WannaCry ransomware forced NHS staff to cancel thousands of appointments and operations last month.
But the Chartered Institute for IT has claimed in a new report that the attack could have been averted, if trusts had spent more time skilling up their staff and working with accredited security experts.
“The [strike] was bound to happen, it was just a matter of when,” said David Evans, the institute’s director of policy.
“Whilst doing the best with the limited resources available, it is clear that some hospital IT teams lacked access to trained, registered and accountable cyber-security professionals with the power to assure hospital Boards that computer systems were fit for purpose.”
The institute has now joined forces with the Patients Association and Royal College of Nursing to publish a list of steps NHS trusts should take to minimise the risk of another attack.
A call for clear standards for accrediting relevant IT professionals tops the agenda.
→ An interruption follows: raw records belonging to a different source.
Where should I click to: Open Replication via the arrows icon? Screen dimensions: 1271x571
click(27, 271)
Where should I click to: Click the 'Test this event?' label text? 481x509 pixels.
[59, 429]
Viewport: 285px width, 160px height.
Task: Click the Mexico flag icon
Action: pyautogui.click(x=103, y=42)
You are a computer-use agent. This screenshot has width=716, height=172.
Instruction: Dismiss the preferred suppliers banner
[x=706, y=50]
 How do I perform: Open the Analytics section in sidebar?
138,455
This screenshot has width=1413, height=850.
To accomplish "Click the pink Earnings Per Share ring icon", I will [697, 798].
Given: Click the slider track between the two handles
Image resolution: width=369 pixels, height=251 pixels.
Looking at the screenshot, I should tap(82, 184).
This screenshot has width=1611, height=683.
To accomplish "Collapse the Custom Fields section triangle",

The report urges NHS boards to ensure they understand their responsibilities and how to make use of experts.
A spokesperson for the Department for Health declined to comment on the report, but the government is expected to issue a response to Dame Fiona Caldicott’s review of data security and privacy in the NHS shortly.
Following the WannaCry attack last month, Labour MP Jonathan Ashworth, who represents Leicester South, asked Jeremy Hunt to comment on the steps he is taking to improve cybersecurity in the NHS.
Jackie Doyle-Price, who was a junior health minister at the time, replied:
Cyber resilience in the health and care system is an issue that the Government takes very seriously.
We have changed the National Health Service standard contract to include, from April 2017, cyber security requirements.
Evidence shows that the use of unsupported systems is continuing to reduce in health and care, as organisations replace older hardware. Latest estimates suggest the usage of Windows XP in the NHS has reduced from 15-18% at December 2015, to 4.7% of systems currently.
The 12 May 2017 ransomware incident affected the NHS in the United Kingdom. It is standard practice to review any major incident in the NHS. Further, the Chief Information Officer for health and care is undertaking a review into the May 2017 cyber-attack which is expected to conclude in the autumn.
The identifiable cost of emergency measures put in place to specifically address the NHS ransomware attack on 12 May 2017 was approximately £180,000. These costs were borne by NHS Digital and NHS England from internal budgets. Information relating to any expenditure incurred by individual local NHS trusts or other NHS organisations is not collected centrally.
We do not comment more widely on matters of security.